Last Tuesday, at the annual dinner honoring the FCC Chair put on by the Federal Communications Bar Association, a guest looked at the 1500 or so assembled lawyers and lobbyists and commented: "This room is what is wrong with Washington."
He was right. The FCBA has over 3000 members. Their function, mostly, is to write comments and talk to each other endlessly about the correct interpretations of or additions to a body of detailed laws, regulations, and judicial decisions.

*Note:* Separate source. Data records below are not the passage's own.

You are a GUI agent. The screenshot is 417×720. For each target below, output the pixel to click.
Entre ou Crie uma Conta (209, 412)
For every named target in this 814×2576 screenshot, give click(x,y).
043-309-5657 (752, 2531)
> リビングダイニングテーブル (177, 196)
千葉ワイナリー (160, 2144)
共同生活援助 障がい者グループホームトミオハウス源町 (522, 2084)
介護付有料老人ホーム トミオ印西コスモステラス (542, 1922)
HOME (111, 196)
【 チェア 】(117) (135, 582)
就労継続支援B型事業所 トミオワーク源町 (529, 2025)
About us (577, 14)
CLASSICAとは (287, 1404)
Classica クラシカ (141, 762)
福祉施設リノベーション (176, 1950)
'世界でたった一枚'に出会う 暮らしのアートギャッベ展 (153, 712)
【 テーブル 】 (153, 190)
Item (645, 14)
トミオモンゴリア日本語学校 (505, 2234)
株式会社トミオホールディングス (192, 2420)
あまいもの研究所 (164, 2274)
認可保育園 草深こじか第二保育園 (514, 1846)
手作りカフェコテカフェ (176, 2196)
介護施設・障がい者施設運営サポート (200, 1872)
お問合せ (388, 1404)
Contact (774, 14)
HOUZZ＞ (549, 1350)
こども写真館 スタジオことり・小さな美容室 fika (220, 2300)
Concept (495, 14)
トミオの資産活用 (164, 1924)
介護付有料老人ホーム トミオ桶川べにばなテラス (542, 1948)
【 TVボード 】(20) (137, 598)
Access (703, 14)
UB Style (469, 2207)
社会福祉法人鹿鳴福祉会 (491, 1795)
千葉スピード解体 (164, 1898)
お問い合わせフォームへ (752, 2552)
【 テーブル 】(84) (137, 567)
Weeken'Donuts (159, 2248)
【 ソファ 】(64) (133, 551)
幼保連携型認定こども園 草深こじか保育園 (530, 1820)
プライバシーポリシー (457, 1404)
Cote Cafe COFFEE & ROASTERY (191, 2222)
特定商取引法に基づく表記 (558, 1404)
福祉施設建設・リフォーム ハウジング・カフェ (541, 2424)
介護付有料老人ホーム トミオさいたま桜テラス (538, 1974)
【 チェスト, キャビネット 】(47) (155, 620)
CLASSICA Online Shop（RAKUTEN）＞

The goal is rarely to make the system work efficiently; it is to skew the game toward the benefit of their clients. Above all, it is to freeze the system if any change might occur to the disadvantage of the client. Since everything is to someone's disadvantage, it is rare for things to happen. And if the things that get through the mesh are good things, that is happenstance rather than the design of the system.
The government is the prime culprit here. Congress and the FCC assume that there is some abstract "public good" that can be discerned if only they get one more round of legal comments. When the Commission embraces the free market, it does so only as one tool of central planning -- it thinks the market will produce whatever result is wanted, but should be over-ruled if it goes in another direction, as markets tend to do.
The best thing the FCC did was to resist early pressures to regulate the Internet, which let it grow. But the pressures to meddle are relentless, and most of them were in the room last Tuesday.